• **Reading passage**:
———

In general, in C, typecasts are dangerous. You're overruling the compiler's type system, and saying: "look here, Mr Compiler, I'm the programmer, and I know better than you what I have here. So, you just be quiet and make this happen." Casting from a pointer to a non-pointer type is almost universally wrong. Casting between pointer types is more often wrong than not.
I'd suggest checking out some of the "Related" links down this page to find a good overview of how C types an pointers work, in general. Sometimes it takes reading over a few to really get a grasp on how this stuff goes together.

(unsigned short)res
is a cast on a pointer, res is a memory address, by casting it to an unsigned short, you get the address value as an unsigned short instead of hexadecimal value, to be sure that you are going to get a correct value you can print
*(unsigned short*)res
The first cast (unsigned short*)res makes a cast on void* pointer to a pointer on unsigned short. You can then extract the value inside the memory address res is pointing to by dereferencing it using the *

If you have a void pointer ptr that you know points to an int, in order to access to that int write:
int i = *(int*)ptr;
That is, first cast it to a pointer-to-int with cast operator (int*) and then dereference it to get the pointed-to value.
You are casting the pointer directly to a value type, and although the compiler will happily do it, that's not probably what you want.

———

Dataset rows:
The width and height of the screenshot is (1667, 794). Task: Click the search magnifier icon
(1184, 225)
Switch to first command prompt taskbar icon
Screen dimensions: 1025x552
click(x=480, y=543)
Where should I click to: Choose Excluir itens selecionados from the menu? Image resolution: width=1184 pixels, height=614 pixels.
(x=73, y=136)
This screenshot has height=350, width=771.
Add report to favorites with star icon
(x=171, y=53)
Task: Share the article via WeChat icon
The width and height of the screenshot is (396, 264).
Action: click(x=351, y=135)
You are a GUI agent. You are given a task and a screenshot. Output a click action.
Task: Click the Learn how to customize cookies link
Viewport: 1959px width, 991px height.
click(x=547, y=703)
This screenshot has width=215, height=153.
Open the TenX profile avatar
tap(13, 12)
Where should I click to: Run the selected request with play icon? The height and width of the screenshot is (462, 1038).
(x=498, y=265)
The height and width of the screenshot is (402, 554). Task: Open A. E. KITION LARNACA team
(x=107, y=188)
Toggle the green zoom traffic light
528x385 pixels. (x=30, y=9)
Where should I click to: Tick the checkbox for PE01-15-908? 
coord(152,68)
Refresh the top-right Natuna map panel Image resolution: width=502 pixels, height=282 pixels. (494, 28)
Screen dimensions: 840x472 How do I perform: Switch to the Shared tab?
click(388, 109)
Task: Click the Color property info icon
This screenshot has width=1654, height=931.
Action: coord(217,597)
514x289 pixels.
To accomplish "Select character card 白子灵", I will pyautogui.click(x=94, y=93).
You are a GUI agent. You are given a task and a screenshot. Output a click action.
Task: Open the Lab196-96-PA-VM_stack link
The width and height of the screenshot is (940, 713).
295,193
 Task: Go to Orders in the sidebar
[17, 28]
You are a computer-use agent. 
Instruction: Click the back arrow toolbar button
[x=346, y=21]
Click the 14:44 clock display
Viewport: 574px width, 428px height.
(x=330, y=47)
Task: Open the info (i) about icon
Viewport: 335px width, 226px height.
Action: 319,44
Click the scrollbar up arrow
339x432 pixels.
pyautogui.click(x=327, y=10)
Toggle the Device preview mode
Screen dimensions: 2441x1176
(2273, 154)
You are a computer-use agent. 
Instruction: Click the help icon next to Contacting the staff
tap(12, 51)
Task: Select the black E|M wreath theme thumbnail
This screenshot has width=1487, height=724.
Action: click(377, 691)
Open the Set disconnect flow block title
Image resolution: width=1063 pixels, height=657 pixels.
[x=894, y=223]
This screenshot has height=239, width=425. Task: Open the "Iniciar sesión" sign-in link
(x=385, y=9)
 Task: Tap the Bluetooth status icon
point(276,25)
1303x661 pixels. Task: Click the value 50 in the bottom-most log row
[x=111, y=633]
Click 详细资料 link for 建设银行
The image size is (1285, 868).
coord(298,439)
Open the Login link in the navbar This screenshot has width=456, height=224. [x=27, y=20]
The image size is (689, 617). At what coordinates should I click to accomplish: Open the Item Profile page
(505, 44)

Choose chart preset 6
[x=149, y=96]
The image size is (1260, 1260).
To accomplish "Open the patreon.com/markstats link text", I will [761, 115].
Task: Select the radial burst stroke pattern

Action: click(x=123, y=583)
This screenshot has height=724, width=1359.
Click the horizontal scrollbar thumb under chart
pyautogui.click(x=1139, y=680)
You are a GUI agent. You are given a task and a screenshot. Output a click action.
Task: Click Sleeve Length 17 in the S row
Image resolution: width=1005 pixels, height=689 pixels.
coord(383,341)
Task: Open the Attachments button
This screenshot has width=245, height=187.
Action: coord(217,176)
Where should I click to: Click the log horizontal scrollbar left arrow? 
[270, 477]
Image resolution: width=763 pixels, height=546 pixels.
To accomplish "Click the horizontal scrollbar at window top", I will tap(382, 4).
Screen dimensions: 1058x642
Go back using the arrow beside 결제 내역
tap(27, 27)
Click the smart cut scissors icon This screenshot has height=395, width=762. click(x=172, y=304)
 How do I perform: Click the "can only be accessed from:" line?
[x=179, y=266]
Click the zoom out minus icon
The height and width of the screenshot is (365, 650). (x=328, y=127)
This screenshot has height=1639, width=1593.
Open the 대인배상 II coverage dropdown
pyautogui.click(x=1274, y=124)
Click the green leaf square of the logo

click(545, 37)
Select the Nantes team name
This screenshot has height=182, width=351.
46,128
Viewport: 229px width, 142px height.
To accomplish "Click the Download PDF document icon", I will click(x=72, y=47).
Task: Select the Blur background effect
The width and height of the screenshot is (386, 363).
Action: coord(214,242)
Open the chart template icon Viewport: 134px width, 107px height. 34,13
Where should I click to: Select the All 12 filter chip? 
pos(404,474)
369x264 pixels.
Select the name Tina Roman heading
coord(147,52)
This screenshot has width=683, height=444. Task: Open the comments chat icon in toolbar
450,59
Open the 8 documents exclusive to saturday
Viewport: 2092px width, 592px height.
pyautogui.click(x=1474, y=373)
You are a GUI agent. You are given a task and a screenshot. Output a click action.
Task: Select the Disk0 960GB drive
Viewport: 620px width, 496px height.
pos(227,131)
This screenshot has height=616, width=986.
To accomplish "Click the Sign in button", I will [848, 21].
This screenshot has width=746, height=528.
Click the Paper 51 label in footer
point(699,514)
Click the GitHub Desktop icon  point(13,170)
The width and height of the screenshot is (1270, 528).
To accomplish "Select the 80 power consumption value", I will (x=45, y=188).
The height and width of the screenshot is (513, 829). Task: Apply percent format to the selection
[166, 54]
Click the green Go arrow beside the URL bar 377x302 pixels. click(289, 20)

———

• **Requirements**:
A. Based on the text on C pointer casts, do these statements agree with it? (i) Casting from a pointer to a non-pointer type is usually fine. (ii) To read an int through a void pointer, you first cast it to a pointer-to-int and then dereference it. (iii) The compiler refuses to cast a pointer directly to a value type. For each, answer yes or no and quote the words from the text that settle it.
B. According to the text on C pointer casts, what does the cast (unsigned short*)res do?
C. List every line of C code that stands on a line of its own in the text on C pointer casts.

• **The responses**:
A.
(i) No: "Casting from a pointer to a non-pointer type is almost universally wrong."
(ii) Yes: "first cast it to a pointer-to-int with cast operator (int*) and then dereference it to get the pointed-to value."
(iii) No: "although the compiler will happily do it"

B. It casts the void* pointer to a pointer on unsigned short.

C.
(unsigned short)res
*(unsigned short*)res
int i = *(int*)ptr;